Namun, DPR tampaknya merespon lebih cepat. Setelah menyelesaikan naskah RUU versinya sendiri, Baleg DPR kemudian mengajukan sebuah RUU Perlindungan Saksi dan Korban pada tanggal 27 Juni 2002 yang ditandatangani oleh 40 anggota DPR dari berbagai fraksi dan ditandai sebagai RUU usul inisiatif DPR. RUU Perlindungan Saksi versi Baleg DPR pun resmi sah sebagai usul inisiatif DPR RI. Terbitnya berbagai naskah RUU dari berbagai versi yakni versi Pemerintah, versi Baleg DPR, dan versi masyarakat sipil ternyata belum memberikan hasil yang menggembirakan. Untuk itu, RUU yang sudah ada harus didorong agar dimasukkan dalam agenda pembahasan pembentukan Undang-Undang. Maka, dimulailah upaya untuk mendorong agar RUU tersebut dimasukkan dalam Agenda Prolegnas. Hal ini membutuhkan waktu hampir empat tahun hingga akhirnya Prolegnas benar-benar memasuk-kan RUU Perlindungan Saksi ini dalam agendanya.

-- Tujuan --
A: Tuliskan kembali bagian kutipan, mulai dari "Namun, DPR tampaknya" dan terus sampai "ini dalam agendanya.".
B: Menurut kutipan tentang RUU Perlindungan Saksi, berapa anggota DPR yang menandatangani RUU yang diajukan Baleg pada 27 Juni 2002?
Materi di bawah ini sama sekali tidak dipakai.

-- Baris Data --
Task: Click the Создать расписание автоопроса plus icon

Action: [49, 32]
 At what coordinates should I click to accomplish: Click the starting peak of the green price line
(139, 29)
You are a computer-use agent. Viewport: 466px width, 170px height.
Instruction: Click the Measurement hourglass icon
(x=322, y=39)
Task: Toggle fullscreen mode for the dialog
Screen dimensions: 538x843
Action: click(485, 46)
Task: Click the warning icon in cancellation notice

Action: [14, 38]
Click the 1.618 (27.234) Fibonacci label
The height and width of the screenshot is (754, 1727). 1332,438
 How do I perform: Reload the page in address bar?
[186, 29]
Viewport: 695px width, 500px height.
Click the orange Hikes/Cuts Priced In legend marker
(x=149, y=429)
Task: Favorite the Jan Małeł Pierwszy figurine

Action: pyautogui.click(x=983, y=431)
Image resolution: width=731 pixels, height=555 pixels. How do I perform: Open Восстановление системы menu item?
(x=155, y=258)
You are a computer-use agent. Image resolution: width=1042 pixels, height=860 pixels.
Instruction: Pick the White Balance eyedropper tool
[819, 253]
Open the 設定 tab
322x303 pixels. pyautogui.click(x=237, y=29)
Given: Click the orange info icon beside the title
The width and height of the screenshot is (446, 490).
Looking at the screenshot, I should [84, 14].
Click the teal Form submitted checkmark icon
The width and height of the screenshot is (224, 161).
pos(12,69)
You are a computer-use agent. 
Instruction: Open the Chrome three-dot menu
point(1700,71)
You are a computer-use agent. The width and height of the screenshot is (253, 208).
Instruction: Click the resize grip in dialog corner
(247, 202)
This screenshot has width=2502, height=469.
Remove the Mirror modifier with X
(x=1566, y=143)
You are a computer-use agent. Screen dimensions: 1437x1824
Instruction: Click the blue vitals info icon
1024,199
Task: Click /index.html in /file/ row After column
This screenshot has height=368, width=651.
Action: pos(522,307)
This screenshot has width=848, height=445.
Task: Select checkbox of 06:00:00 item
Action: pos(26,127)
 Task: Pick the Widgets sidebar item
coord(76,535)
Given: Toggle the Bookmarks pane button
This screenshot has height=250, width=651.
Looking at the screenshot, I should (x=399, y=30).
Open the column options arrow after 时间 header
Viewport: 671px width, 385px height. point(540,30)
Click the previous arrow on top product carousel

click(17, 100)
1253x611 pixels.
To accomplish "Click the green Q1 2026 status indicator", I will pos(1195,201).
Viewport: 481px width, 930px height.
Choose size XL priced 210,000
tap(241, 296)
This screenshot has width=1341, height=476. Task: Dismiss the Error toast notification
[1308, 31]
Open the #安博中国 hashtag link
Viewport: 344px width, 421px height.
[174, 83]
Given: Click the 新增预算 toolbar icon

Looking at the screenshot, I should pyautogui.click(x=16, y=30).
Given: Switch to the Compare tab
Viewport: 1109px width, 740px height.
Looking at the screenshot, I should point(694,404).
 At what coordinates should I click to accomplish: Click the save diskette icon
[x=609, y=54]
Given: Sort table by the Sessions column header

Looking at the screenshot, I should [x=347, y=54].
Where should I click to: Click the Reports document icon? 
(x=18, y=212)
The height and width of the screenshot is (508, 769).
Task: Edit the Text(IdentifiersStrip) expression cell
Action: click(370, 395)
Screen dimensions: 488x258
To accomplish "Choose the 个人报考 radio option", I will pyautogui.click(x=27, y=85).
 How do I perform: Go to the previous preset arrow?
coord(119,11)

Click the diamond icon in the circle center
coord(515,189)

-- Jawaban --
A:
Namun, DPR tampaknya merespon lebih cepat. Setelah menyelesaikan naskah RUU versinya sendiri, Baleg DPR kemudian mengajukan sebuah RUU Perlindungan Saksi dan Korban pada tanggal 27 Juni 2002 yang ditandatangani oleh 40 anggota DPR dari berbagai fraksi dan ditandai sebagai RUU usul inisiatif DPR. RUU Perlindungan Saksi versi Baleg DPR pun resmi sah sebagai usul inisiatif DPR RI. Terbitnya berbagai naskah RUU dari berbagai versi yakni versi Pemerintah, versi Baleg DPR, dan versi masyarakat sipil ternyata belum memberikan hasil yang menggembirakan. Untuk itu, RUU yang sudah ada harus didorong agar dimasukkan dalam agenda pembahasan pembentukan Undang-Undang. Maka, dimulailah upaya untuk mendorong agar RUU tersebut dimasukkan dalam Agenda Prolegnas. Hal ini membutuhkan waktu hampir empat tahun hingga akhirnya Prolegnas benar-benar memasuk-kan RUU Perlindungan Saksi ini dalam agendanya.

B: 40 anggota DPR dari berbagai fraksi.